Isolated Ventricular Septal Defect Is Not a Risk Factor for Celiac Disease: Evidence From a Large Real-World Data Cohort of 493,382 Children

Ramon Cohen¹Haitham Abu Khadija¹Shay Nemet¹Mohammad Masu'd¹Duha Najajra¹Alena Kirzhner¹Tal Schiller²Nizar Abu Hamdeh¹Shira Bezalel-Rosenberg¹Ilan Asher¹Ali Abdallah¹Keren Mahlab-Guri¹Mohammad Alnees^1*Daniel Elbirt¹

• ¹Kaplan Medical Center, Rehovot, Israel
• ²Tel Aviv University Faculty of Medical and Health Sciences, Tel Aviv-Yafo, Israel

Abstract Background: Ventricular septal defect (VSD) is one of the most common congenital heart defects in children. Celiac disease (CD) clusters with autoimmune conditions and chromosomal syndromes, but it is unclear whether isolated VSD is independently associated with CD. Methods: We performed a population-based retrospective cohort study using Clalit Health Services electronic records. Children aged 0–10 years were followed for up to 10 years for incident CD. Multivariable Cox proportional hazards models estimated adjusted hazard ratios (HRs) with 97.5% confidence intervals (CI) for the association between VSD and CD, adjusting for age, sex, type 1 diabetes mellitus, autoimmune disease, immunodeficiency, and chromosomal anomalies. Results: The Cox model included 493,382 children. VSD was not independently associated with an increased risk of CD (HR 1.25, 97.5% CI 0.85–1.82). In contrast, established comorbidities showed strong associations with CD: type 1 diabetes mellitus (HR 10.26, 97.5% CI 8.15–12.91), chromosomal anomalies (HR 5.20, 97.5% CI 3.67–7.37), and autoimmune diseases (HR 2.07, 97.5% CI 1.39–3.10).
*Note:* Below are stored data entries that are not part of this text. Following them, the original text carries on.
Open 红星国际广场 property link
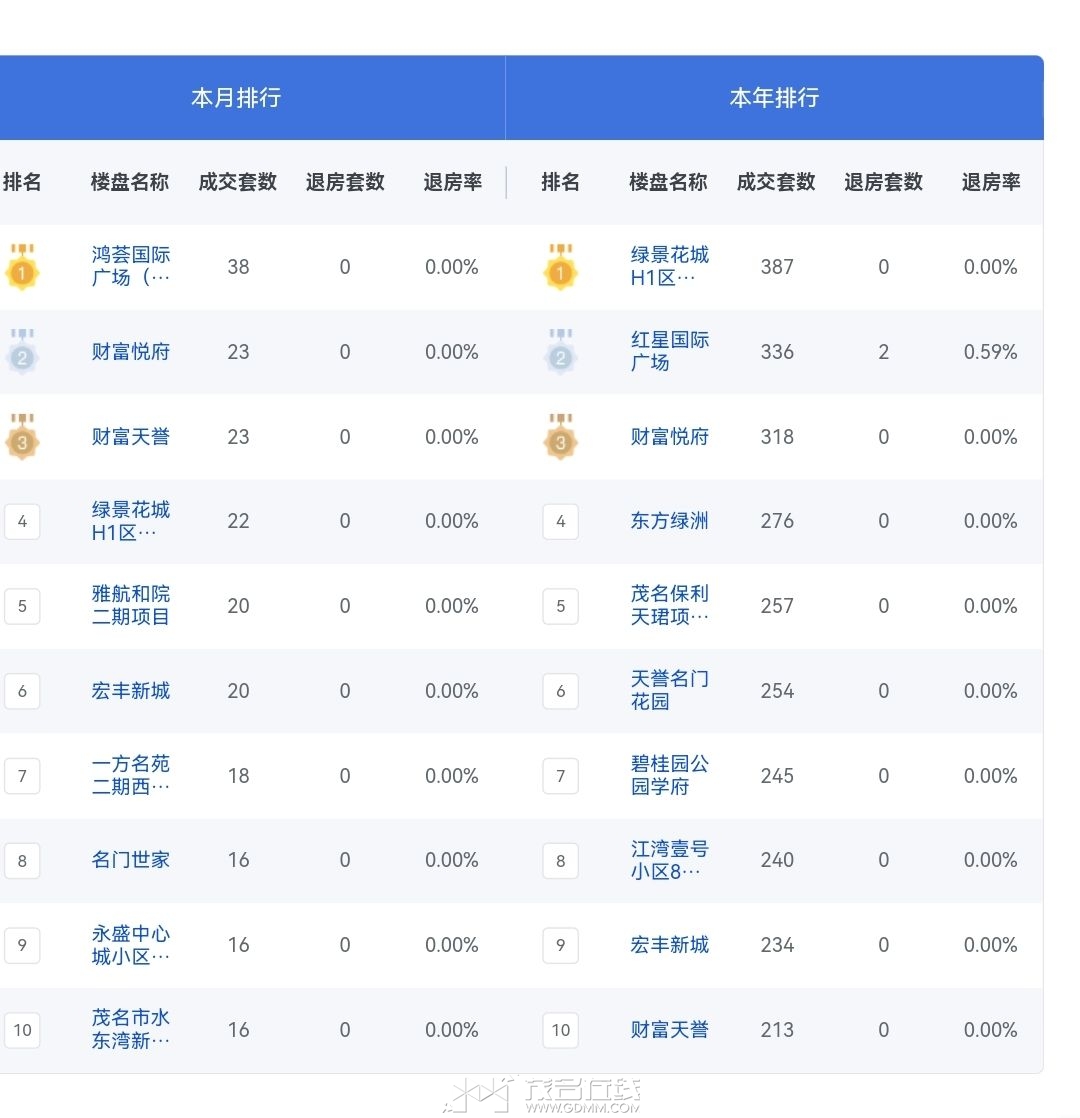The height and width of the screenshot is (1118, 1080). point(669,352)
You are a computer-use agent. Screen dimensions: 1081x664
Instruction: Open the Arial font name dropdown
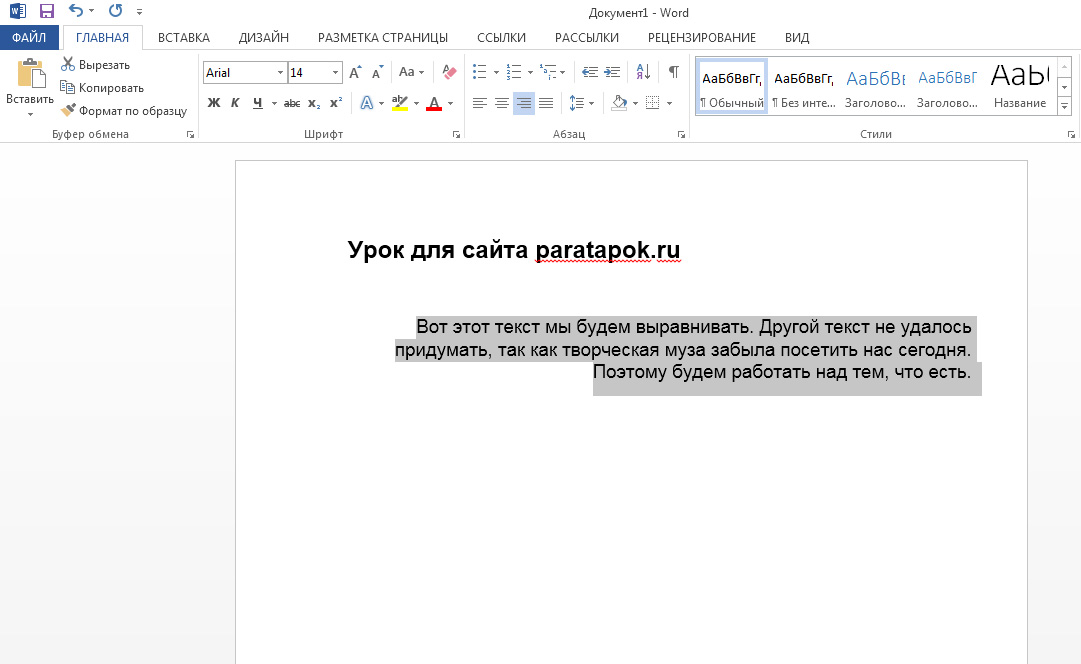tap(280, 73)
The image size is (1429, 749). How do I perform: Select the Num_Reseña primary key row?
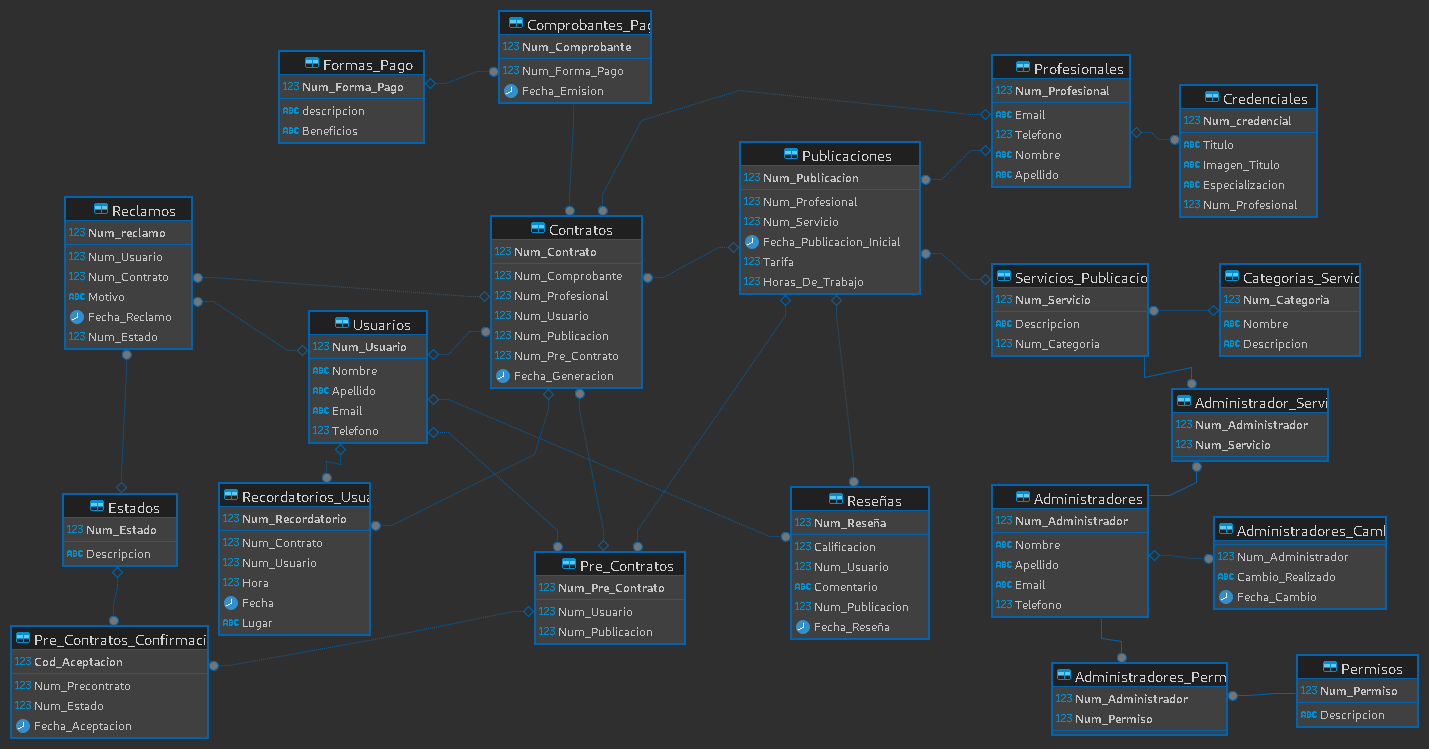click(x=851, y=522)
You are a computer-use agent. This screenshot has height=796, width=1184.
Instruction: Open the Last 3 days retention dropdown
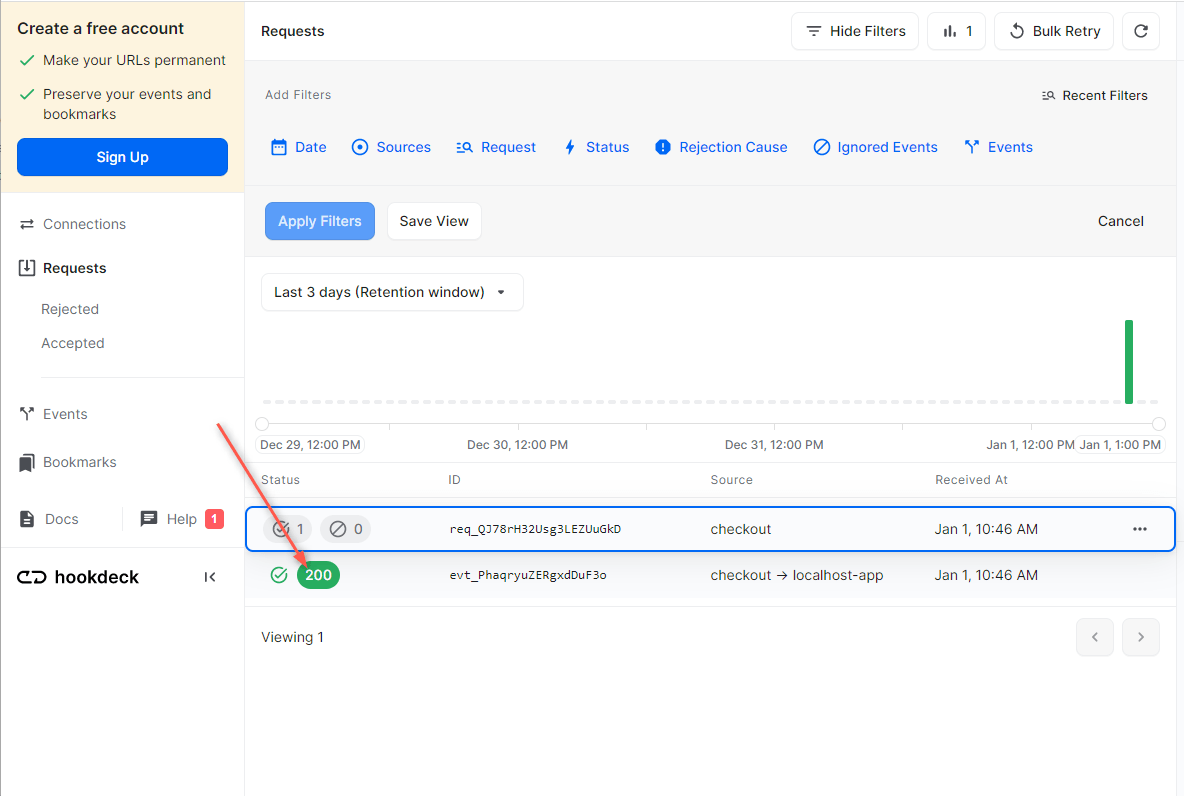[392, 292]

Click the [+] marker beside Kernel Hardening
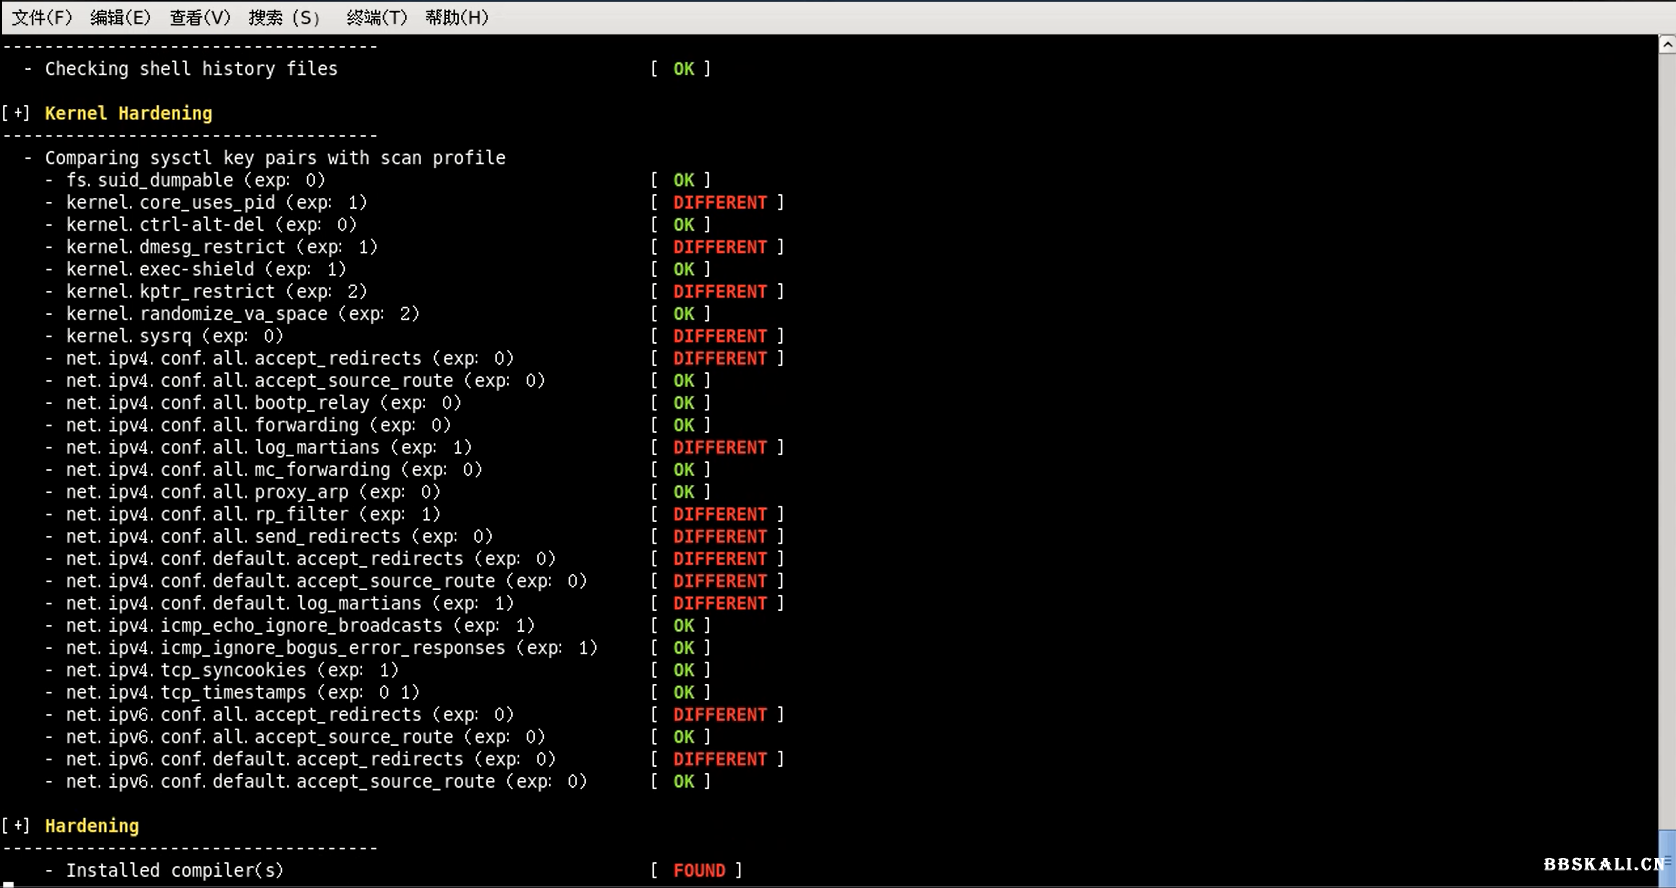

Conclusion: In this large real-world data, isolated VSD was not an independent risk factor for CD, whereas type 1 diabetes mellitus, chromosomal anomalies, and autoimmune diseases were strongly associated with CD. These findings do not support routine CD screening based solely on VSD status in children.